▸ **Given exercise a**:
Please rewrite the listing between the lines holding "Open the CARTO attribution link" and "click(x=853, y=1019)", inclusive, with "attribution" replaced by "copyright" and everything else unchanged. Leave the pictures out of your answer.

▸ **Selection**:
Running a Node.js Microservice on Local Kyma with BTP Service Operator

This post picks up where the Python microservice post left off. If you haven’t read that one, the short version is: SAP has withdrawn Kyma runtime from BTP trial, so we built a local Kyma environment on k3d instead. That gave us a working cluster with Istio, API Gateway, and a deployed Python Flask app accessible over HTTP and HTTPS.

This post does two things. First, it connects that local cluster to SAP BTP trial using the BTP Service Operator — so you can provision real BTP services from your local environment. Second, it deploys a Node.js microservice through the same stack, partly to show the pattern works across runtimes, and partly because doing it twice cements how the pieces fit together.

Part 1 — Connecting to SAP BTP Trial

Why Bother?

The local Kyma cluster works fine in isolation, but the point of Kyma in the SAP context is the integration with BTP services — Destination Service, XSUAA, Connectivity, and so on. The BTP Service Operator is what bridges the gap. It lets you create ServiceInstance and ServiceBinding resources on your local cluster that provision real services on BTP, the same way a managed Kyma runtime would.

Your BTP trial account still works — it’s just the managed Kyma runtime that’s been withdrawn. The service marketplace is still there.

▸ **Material for this exercise**:
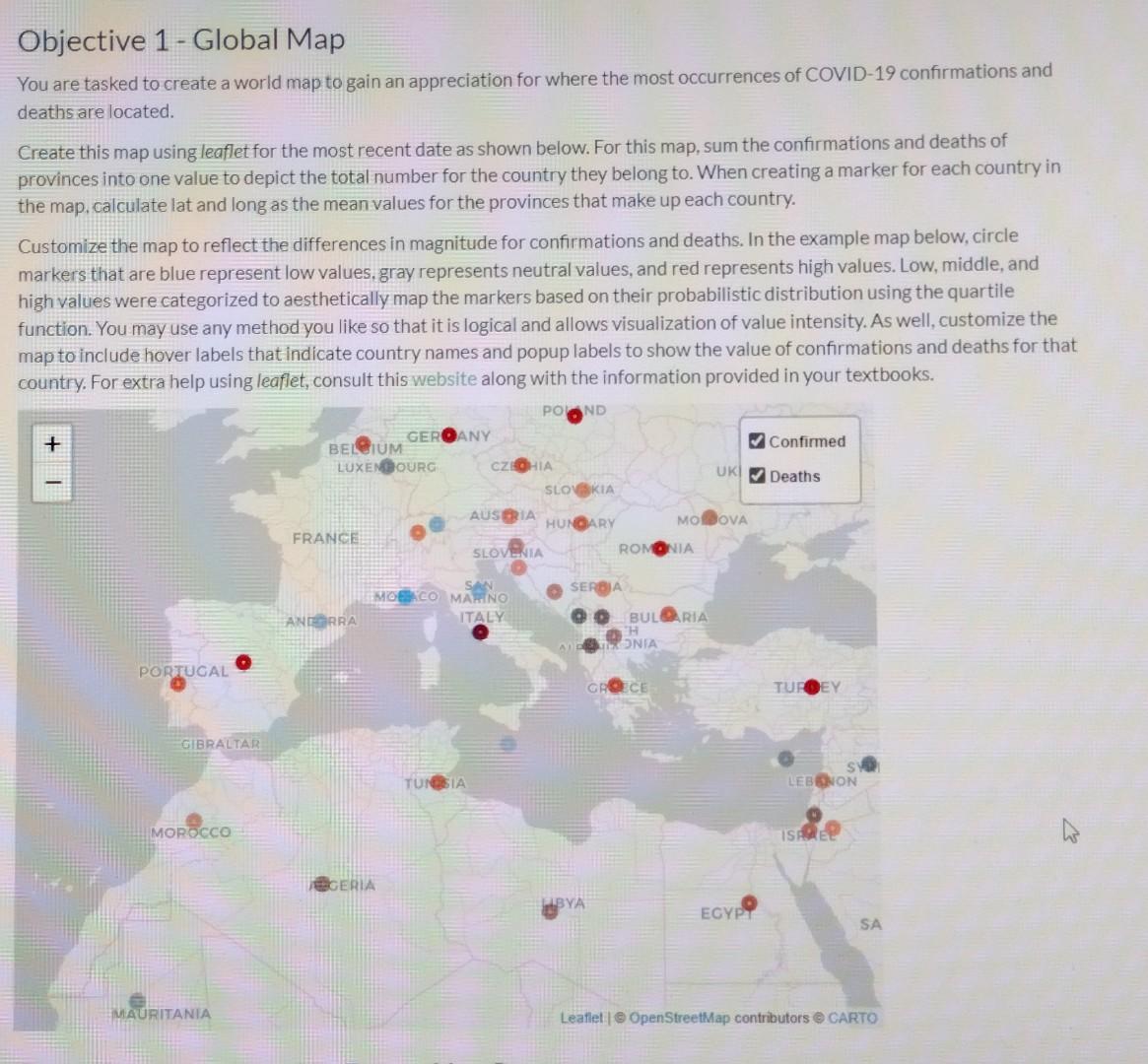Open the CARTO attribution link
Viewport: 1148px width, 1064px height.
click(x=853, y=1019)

--

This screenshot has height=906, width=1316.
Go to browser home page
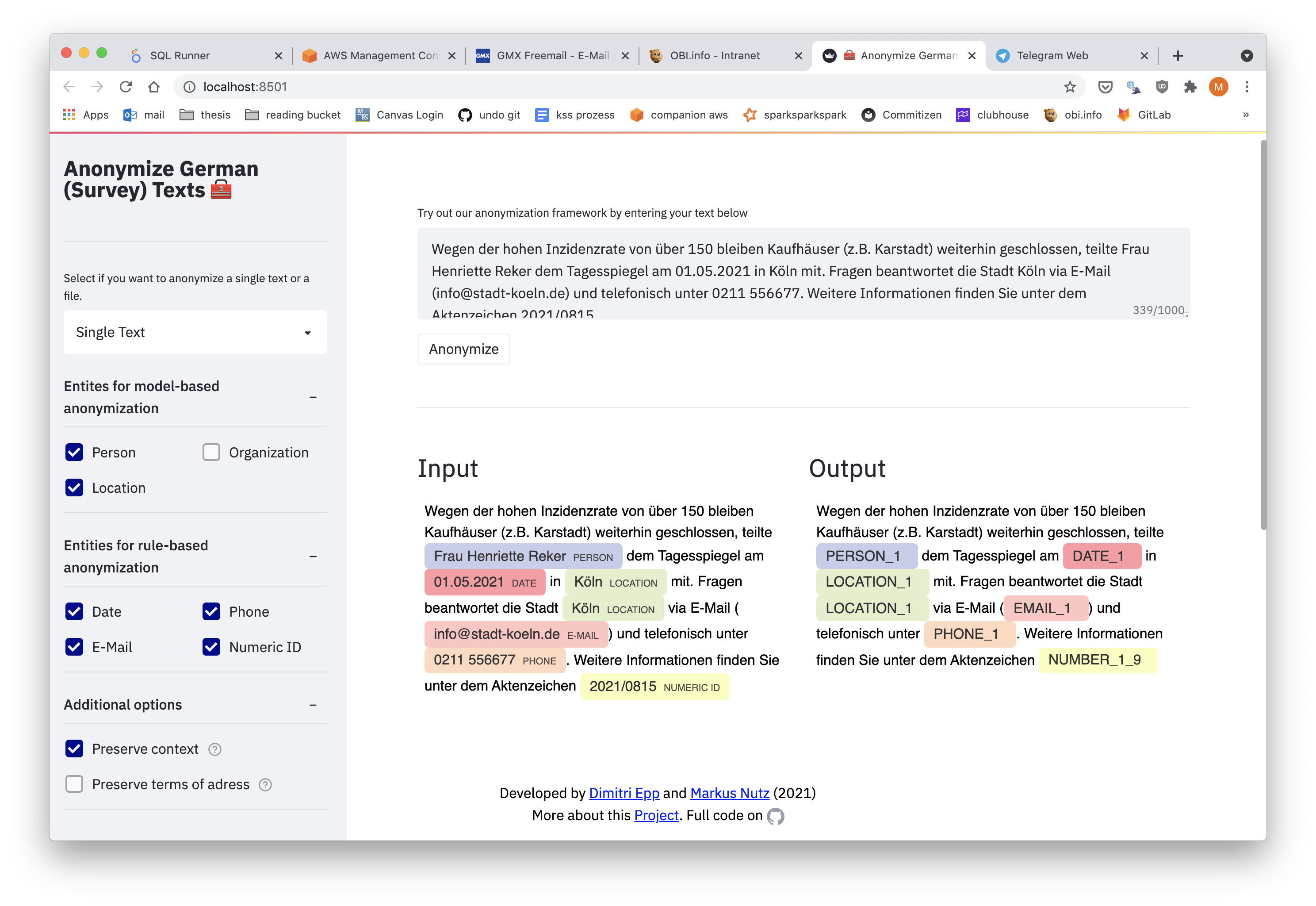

---

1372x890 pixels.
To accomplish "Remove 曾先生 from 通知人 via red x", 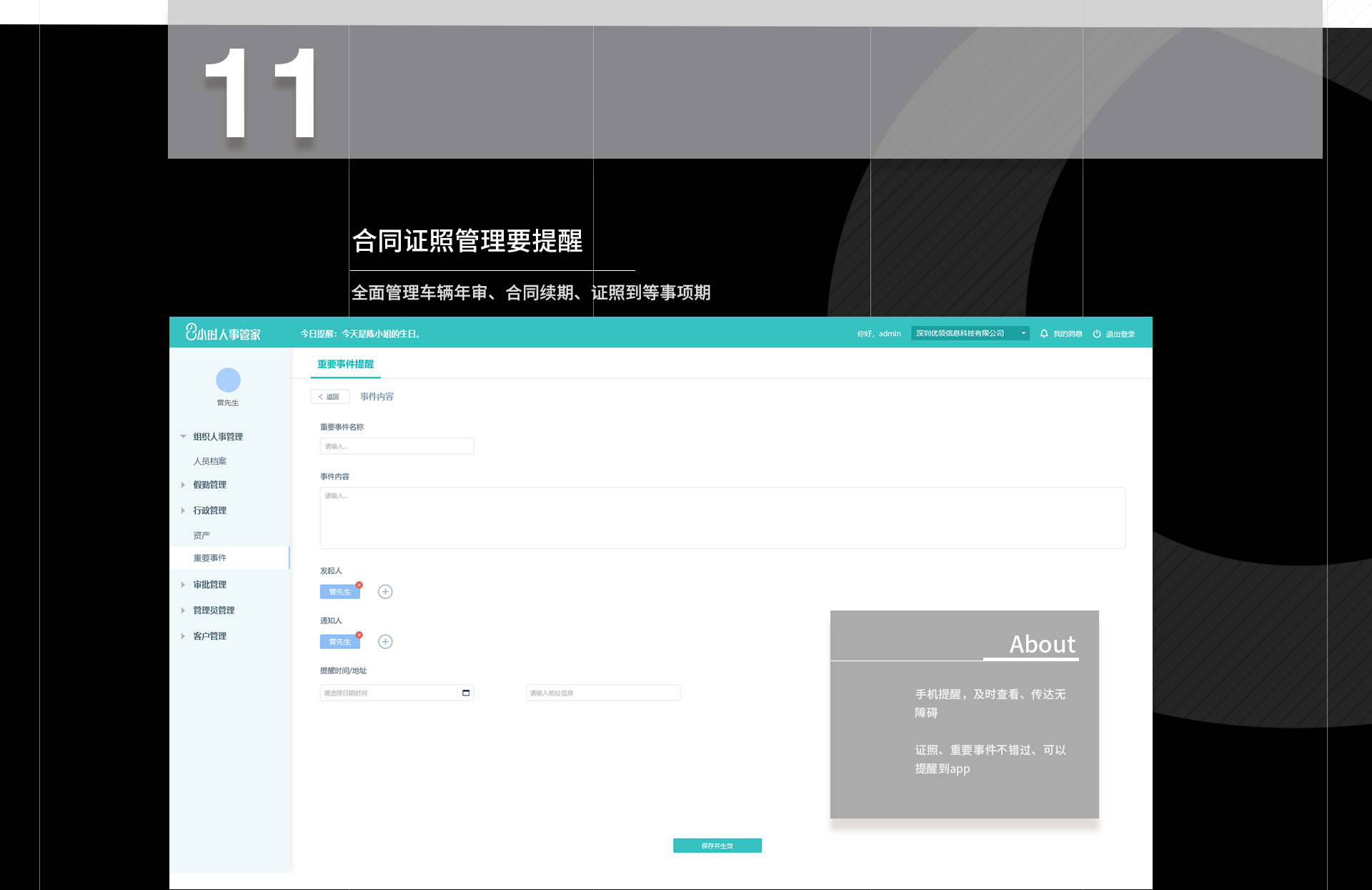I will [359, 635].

▸ **Given exercise b**:
Output the part of the local Kyma post between "The local Kyma" and "Kyma runtime would.", inclusive.

▸ **Right answer a**:
Open the CARTO copyright link
Viewport: 1148px width, 1064px height.
click(x=853, y=1019)

▸ **Right answer b**:
The local Kyma cluster works fine in isolation, but the point of Kyma in the SAP context is the integration with BTP services — Destination Service, XSUAA, Connectivity, and so on. The BTP Service Operator is what bridges the gap. It lets you create ServiceInstance and ServiceBinding resources on your local cluster that provision real services on BTP, the same way a managed Kyma runtime would.